Para dom Geremias Steinmetz, a participação do cidadão das discussões políticas representa o verdadeiro fortalecimento da democracia
Com esta entrevista concedida pelo arcebispo de Londrina (PR), dom Geremias Steinmetz, a Agência de Notícias SIGNIS inicia uma série de diálogos com lideranças e especialistas da Igreja Católica no Brasil, sobre o tema das eleições deste ano. Nossa proposta é oferecer diferentes pontos de vista de quem está a serviço da causa do Evangelho a respeito dessa temática, sempre importante e desafiadora, sobretudo segundo o cenário político do Brasil hoje.
Na entrevista de estreia, Dom Geremias Steinmetz enfatiza o papel da Igreja na discussão dos temas políticos e, em particular, sua contribuição para o processo eleitoral deste ano, para o qual o Regional Sul 2 da Conferência Nacional dos Bispos do Brasil (CNBB), a exemplo de anos anteriores, preparou uma cartilha de orientação política para subsídio da reflexão das pessoas (confira texto no final da entrevista). Confira, a seguir, os principais trechos dessa entrevista:
Qual a avaliação geral que o Sr. faz do atual momento político brasileiro, tendo em vista as eleições deste ano?
Mais uma vez, temos que dizer claramente que há ainda um clima de bastante polarização e as composições estão sendo feitas por meio de diálogo, de encontros e desencontros. Podemos ver que há propostas bem concretas, que já podem ser avaliadas pela sociedade brasileira. Propostas que já vêm ao encontro das grandes questões do nosso povo como, por exemplo, a questão da democracia e o uso da urna eletrônica. Estão colocados também grandes temas nacionais como internacionais, como a questão do meio ambiente, da representação do nosso país no âmbito internacional, do armamento, da terra (como a ocupação da Amazônia). Também estão colocadas em discussão temas em nível estadual, como a questão da qualidade das universidades públicas, da educação. Os candidatos que começam a ser definidos devem se colocar diante dessas questões. As eleições gerais se constituem um dos momentos mais importantes da atualidade no Brasil e trarão implicações para a vida de todas as pessoas. Penso que muitos políticos já estão cientes dessas questões e deverão dar as suas respostas nos debates que acontecerão.

* Dados fornecidos *

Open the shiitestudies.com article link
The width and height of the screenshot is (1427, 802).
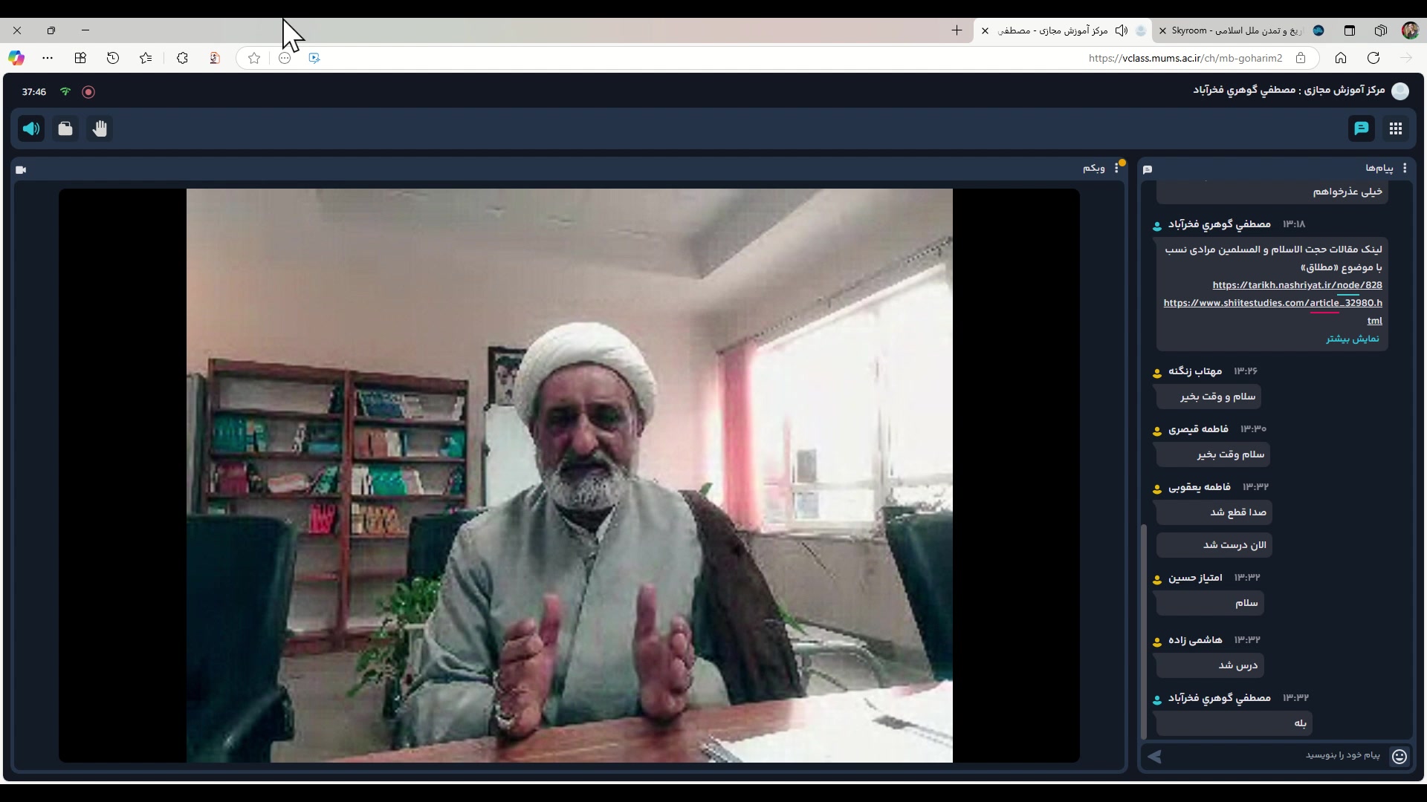coord(1272,303)
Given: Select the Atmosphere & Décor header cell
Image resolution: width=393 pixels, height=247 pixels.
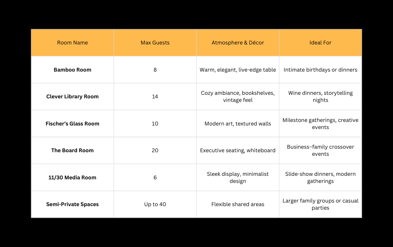Looking at the screenshot, I should click(238, 42).
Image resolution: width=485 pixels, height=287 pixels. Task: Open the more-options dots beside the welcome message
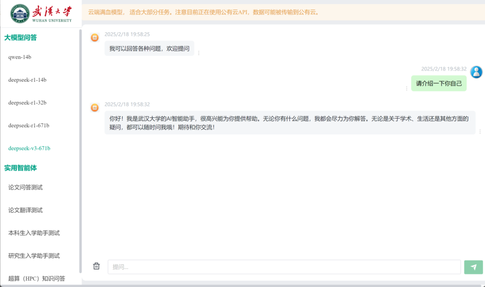pyautogui.click(x=199, y=53)
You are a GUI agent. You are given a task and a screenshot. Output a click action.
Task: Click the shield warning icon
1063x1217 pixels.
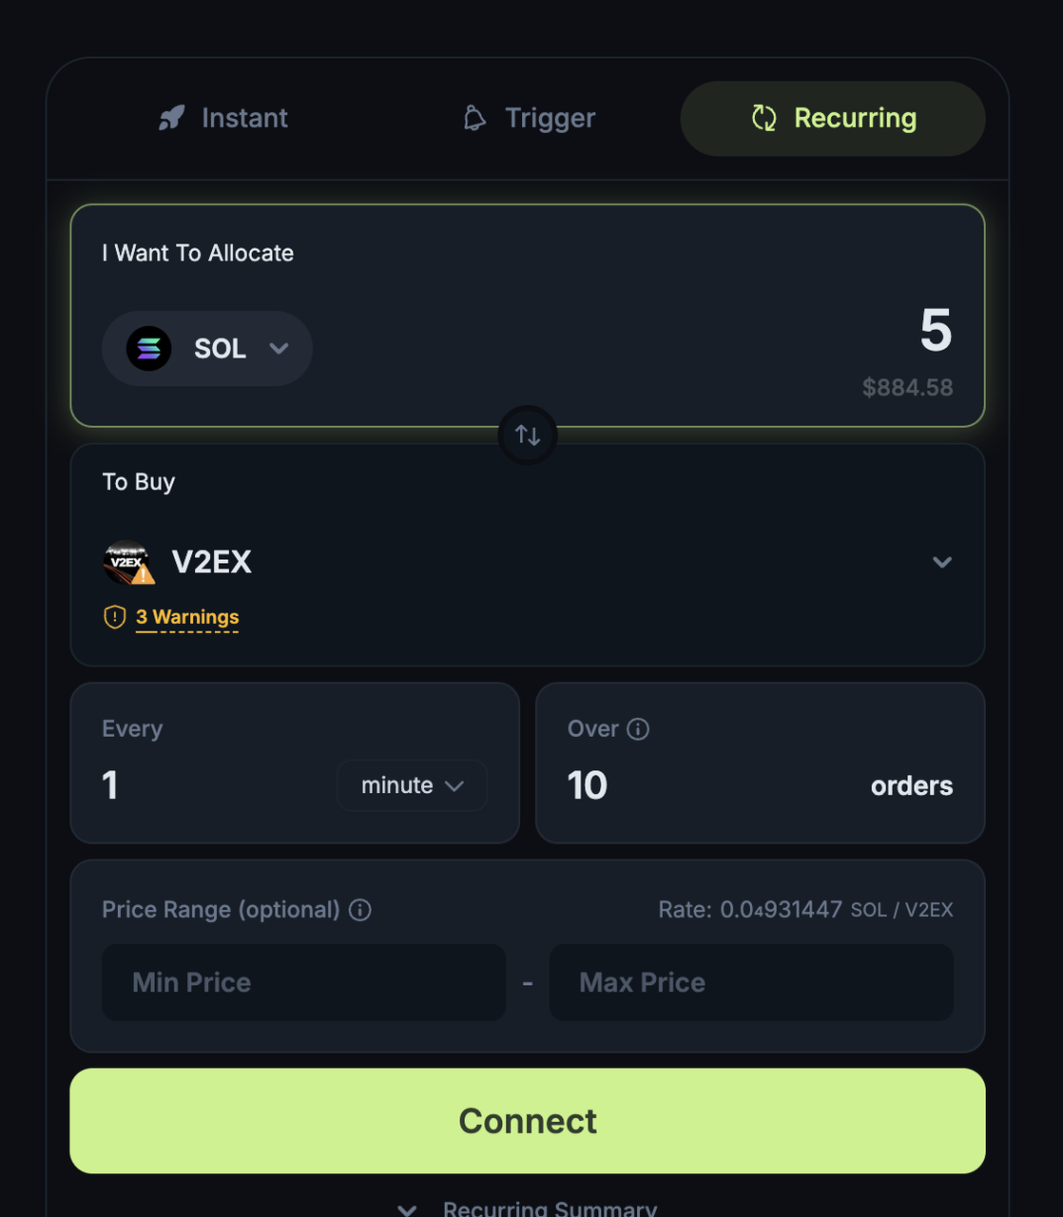[x=114, y=617]
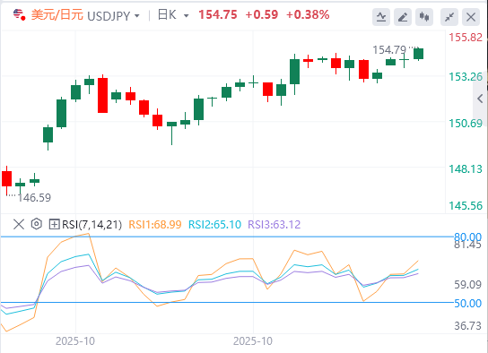The height and width of the screenshot is (353, 488).
Task: Add indicator using plus box icon
Action: (54, 224)
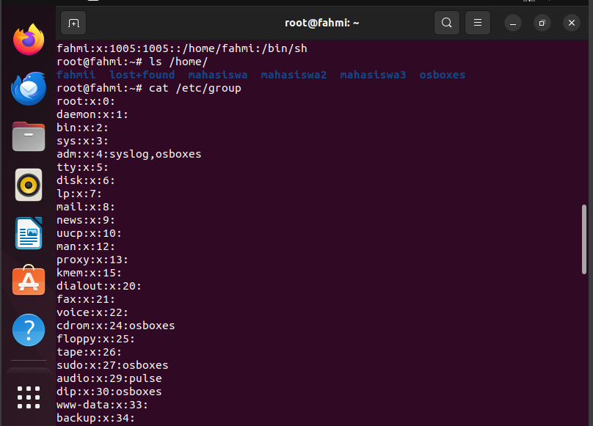Viewport: 593px width, 426px height.
Task: Close the terminal window
Action: 572,23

* Tarefas a cumprir *
1. Indique se cada afirmação concorda com o trecho sobre a entrevista de dom Geremias Steinmetz. Responda sim ou não e cite literalmente as palavras do trecho que decidem a resposta. (a) A entrevista abre uma série de diálogos da Agência de Notícias SIGNIS. (b) A cartilha de orientação política do Regional Sul 2 da CNBB foi preparada pela primeira vez neste ano. (c) Segundo o arcebispo, o clima de polarização já foi superado.
2. Relacione todos os grandes temas nacionais e internacionais que, segundo dom Geremias Steinmetz no trecho sobre a entrevista, estão colocados em discussão.

* Respostas por tarefa *
1.
(a) Sim: "a Agência de Notícias SIGNIS inicia uma série de diálogos com lideranças e especialistas da Igreja Católica no Brasil"
(b) Não: "a exemplo de anos anteriores, preparou uma cartilha de orientação política"
(c) Não: "há ainda um clima de bastante polarização"

2.
- meio ambiente
- representação do país no âmbito internacional
- armamento
- terra (como a ocupação da Amazônia)